Other solutions to provide the bridge-funding have been aired, for instance, the use of SMP profits - the profits made on Greek bonds by the ECB and eurozone national banks - or bilateral loans to Greece from countries including France and Italy.

"I foresee those negotiations being very difficult because I don't see many countries having a mandate to give money without any conditions", Finnish finance minister Alex Stubb said Monday.

Arriving at the Ecofin meeting on Tuesday, Luxembourg finance minister Pierre Gramegna said there is "no ready product on the table yet" and that ministers would listen to experts from the euro working group who have been tasked to work on the issue.

According to Germany's Handelsblatt newspaper, German finance minister Wolfgang Schaeuble proposed at Monday's Eurogroup that Greece issues IOUs to repay its debt to the IMF and ECB.
Well, that should solve it. Would IOUs be acceptable to Greek pride about which we have been hearing so much recently?
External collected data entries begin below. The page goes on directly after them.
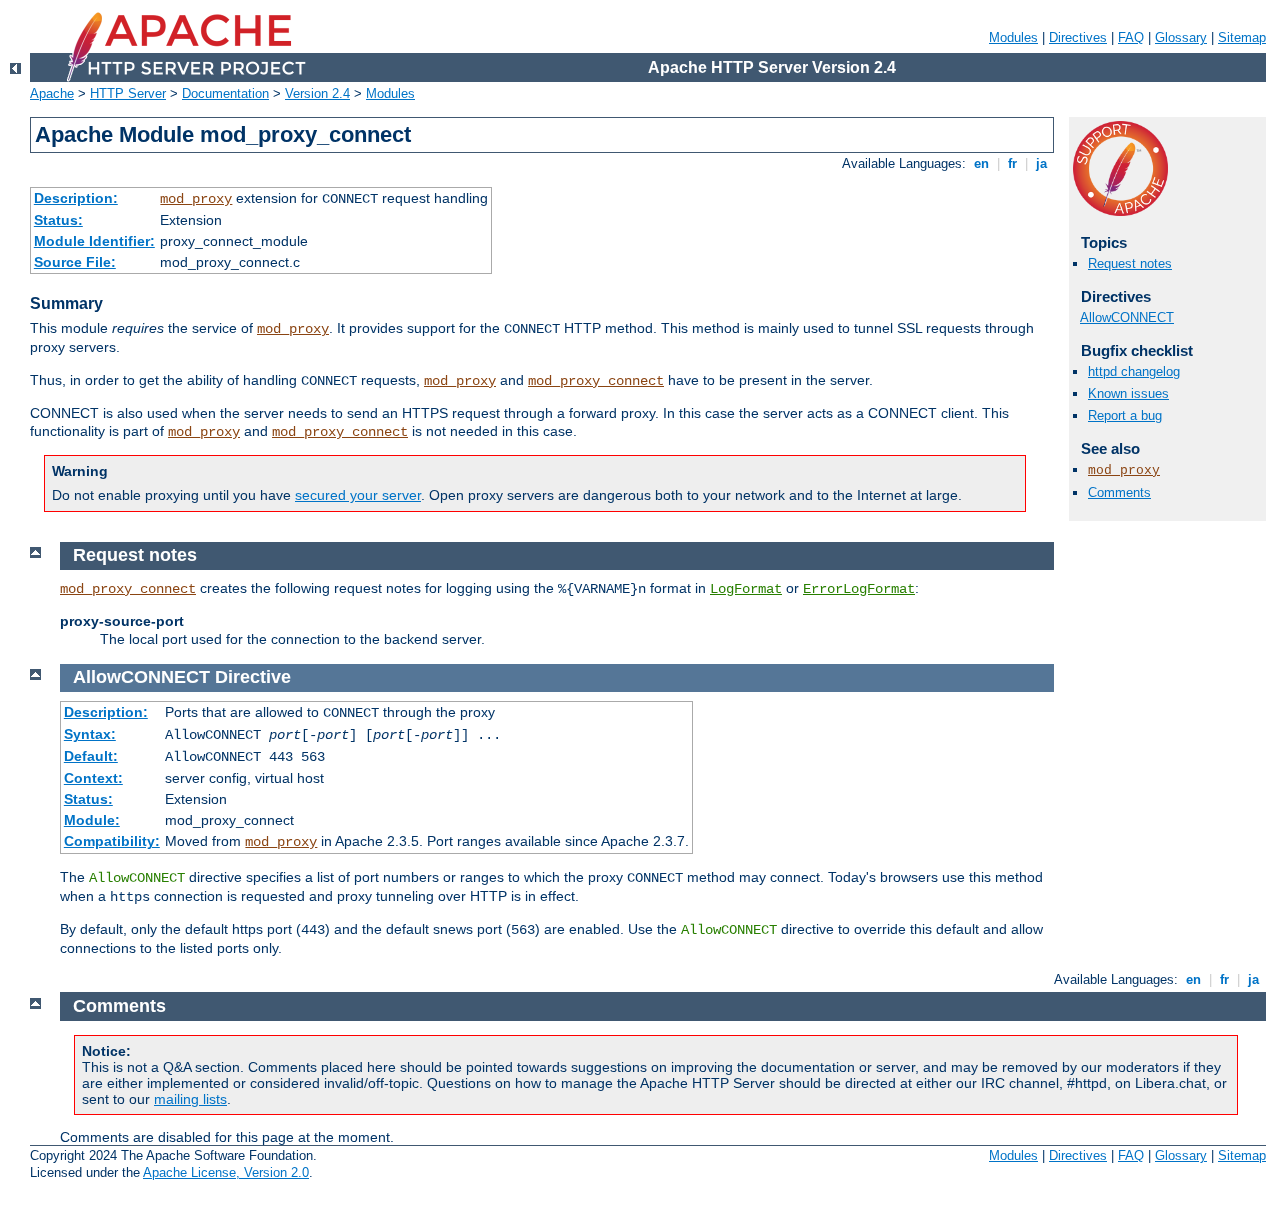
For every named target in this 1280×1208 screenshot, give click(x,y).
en (981, 163)
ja (1041, 163)
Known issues (1128, 393)
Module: (92, 820)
Just to make things worse, the IMF tells us that they are actually worse than we think. Much worse.
A secret International Monetary Fund study showed Greece needs far more debt relief than European governments have been willing to contemplate so far, as Germany heaped pressure on Athens on Tuesday to reform and win back its partners' trust.
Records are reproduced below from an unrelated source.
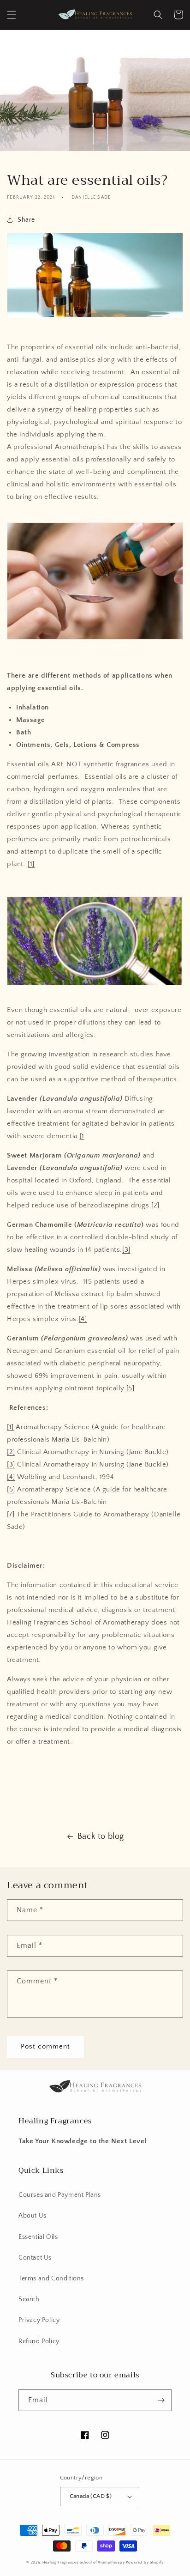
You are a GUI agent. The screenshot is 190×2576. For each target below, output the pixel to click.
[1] (31, 864)
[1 (82, 1136)
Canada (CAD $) (91, 2496)
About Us (32, 2215)
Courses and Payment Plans (59, 2195)
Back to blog (100, 1836)
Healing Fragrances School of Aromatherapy (83, 2562)
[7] (11, 1514)
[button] (11, 15)
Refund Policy (38, 2341)
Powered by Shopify (145, 2562)
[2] (155, 1205)
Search (29, 2299)
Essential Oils (38, 2237)
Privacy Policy (38, 2320)
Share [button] (26, 220)
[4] (83, 1319)
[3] (126, 1250)
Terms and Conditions (51, 2278)
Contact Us (35, 2257)
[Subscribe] (161, 2400)
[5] (130, 1388)
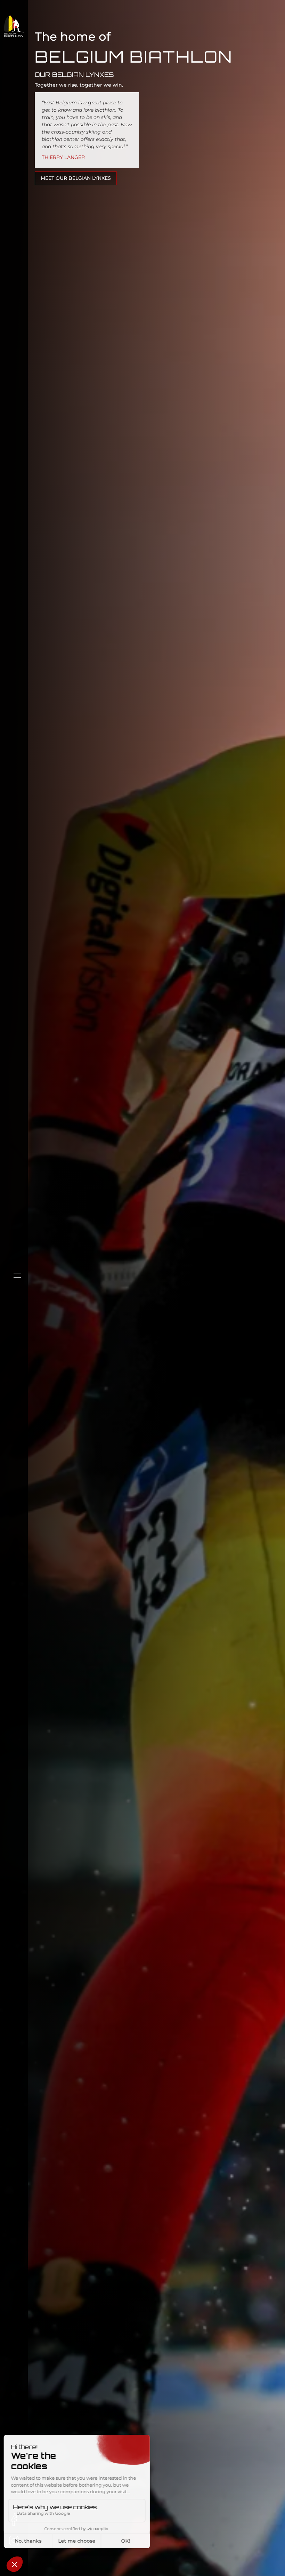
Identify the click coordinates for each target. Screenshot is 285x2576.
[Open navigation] (13, 1275)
The IMF's stark warning on Athens' debt was leaked as Greek Prime Minister Alexis Tsipras struggled to persuade deeply unhappy leftist lawmakers to vote for a package of austerity measures and liberal economic reforms to secure a new bailout.

The study, seen by Reuters, said European countries would have to give Greece a 30-year grace period on servicing all its European debt, including new loans, and a dramatic maturity extension. Or else they must make annual transfers to the Greek budget or accept "deep upfront haircuts" on existing loans.
That is a complex, technical way of saying that Greece is going to be kept going by the rest of us, that debts will not be repaid, that no reforms will be sufficient to solve the problems and .... that we shall all have to keep them going. Even colonies are stronger economically than that.

Is there a solution to any of this? I am not sure anybody knows what it might be. Certainly leaving the eurozone might be a starting point for Greece but it will still have the debts and an dysfunctional economy. Leaving without some idea of what to do next will solve nothing.

As I said, it is not over, not by a long chalk.